А потом в школе появился новый учитель по труду.
Казалось бы. тоже мне — новость! Появился и появился. Такой шустрый старикашечка, лицо узкое, хитроглазое, сам худенький, а кисти рук будто от другого человека — огромные, раздавленные работой. Про таких говорят: возьмёт яблоко, протянет два кулака и спросит: в какой руке?
Поначалу ребята отнеслись к нему прохладно. Ну что такое уроки труда, чем они были прежде?
До одури выпиливали лобзиками из фанеры всякие ненужные рамочки, мальчишки лениво шаркали напильниками — считалось, что они делают молотки, обрабатывают стальную болванку до нужной точности. Скукота несусветная. Учитель черчения, совмещающий должность учителя по труду, садился в уголок и читал. А каждый занимался, чем хотел.
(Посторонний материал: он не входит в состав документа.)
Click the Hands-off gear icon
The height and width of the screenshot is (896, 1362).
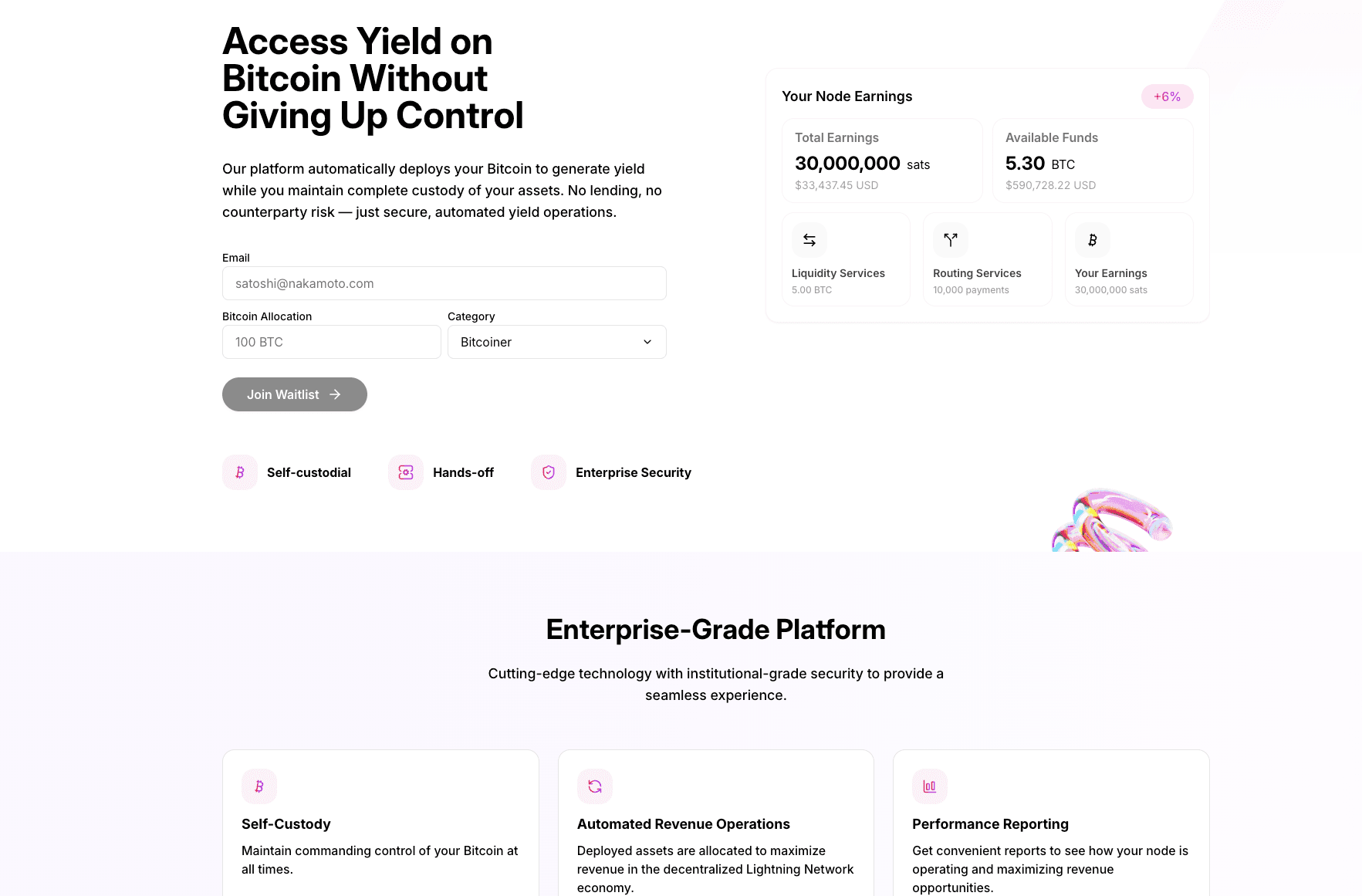pyautogui.click(x=405, y=472)
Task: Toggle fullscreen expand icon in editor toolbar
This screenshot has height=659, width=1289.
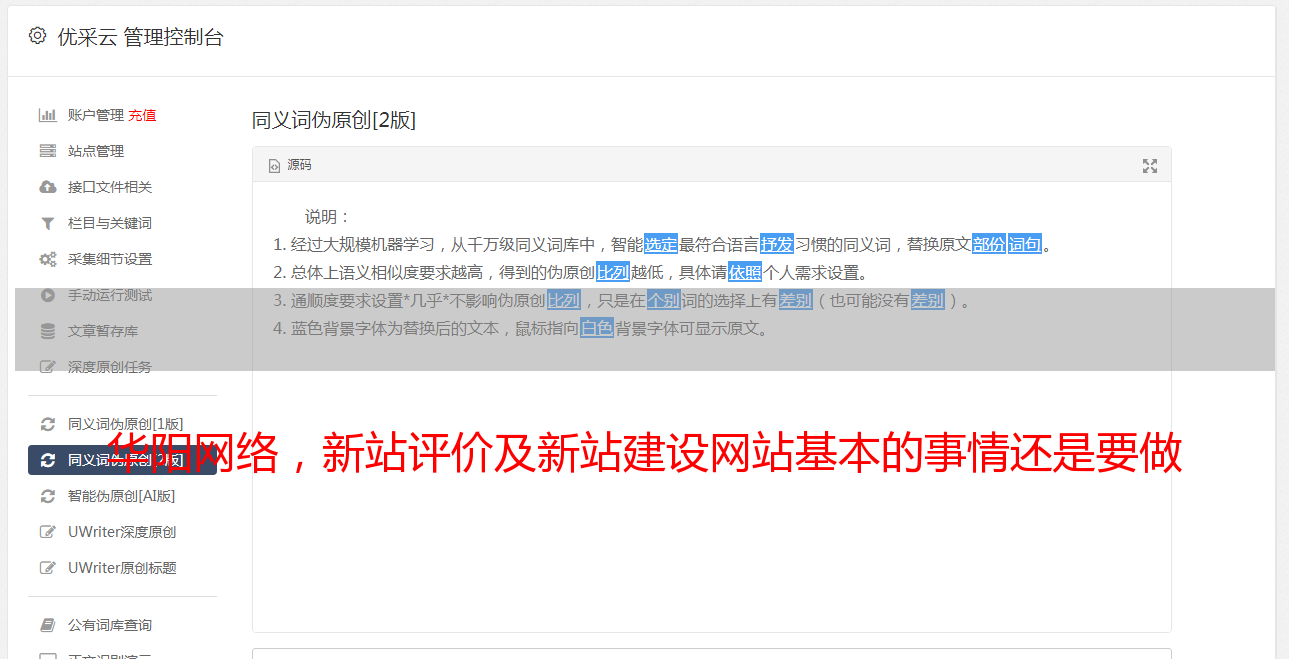Action: tap(1150, 166)

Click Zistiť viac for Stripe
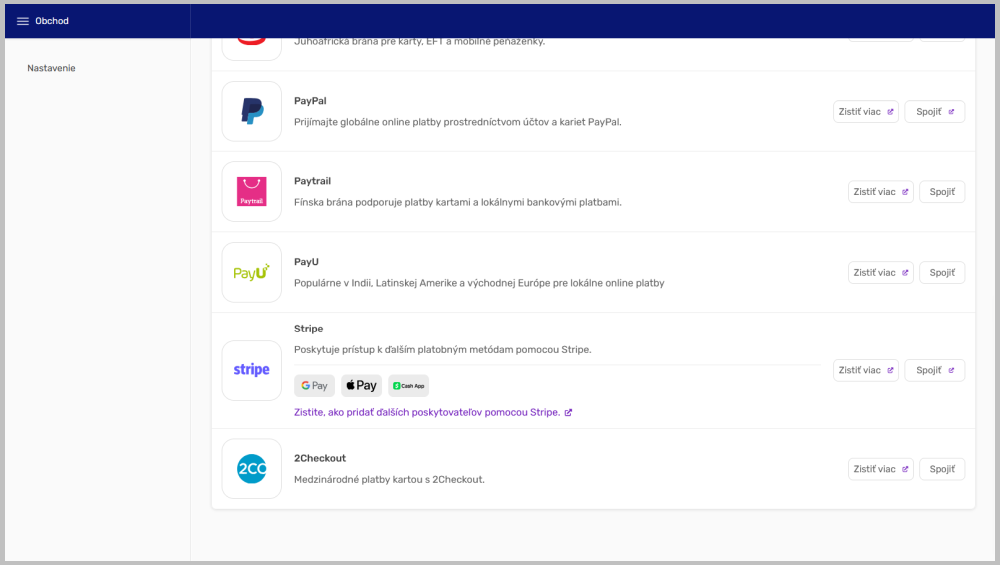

Даже в слона играли. Это такая игра: трое, четверо, пятеро и т. д. мальчишек становятся согнувшись, обхватив друг друга за пояс, передний упирается в стенку руками, а другие трое, четверо, пятеро и т. д. прыгают на них с разбега верхом. Если кто-нибудь из прыгающей команды срывается, то команды меняются местами. Очень увлекательная игра, только шумная.
Учитель черчения иногда зажимал уши.
Новый учитель труда, Фёдор Андреич, сперва молча приглядывался, усмехался. Поначалу все прилежно вырезали и шаркали напильниками. Тоже приглядывались. Видят — молчит. Перешли на слона: пятеро на пятеро, остальные болельщики.
Фёдор Андреич тоже глядел с любопытством, а когда прозвенел звонок, сказал:
— А что! Весёлая игра. И полезная. Силу развивает. И ловкость. Весёлые вы труженики. — И ушёл.
Несколько секунд мальчишки оторопело молчали.
— Во! Вот это учитель! — восхитился Таир. — Всё понимает!
— Странно даже, — сказала Ленка Бородулина. — Очень странно. По-моему, он просто над нами смеётся.
— Ещё чего! — поддержал Таира Володька. — Просто дед юмор понимает.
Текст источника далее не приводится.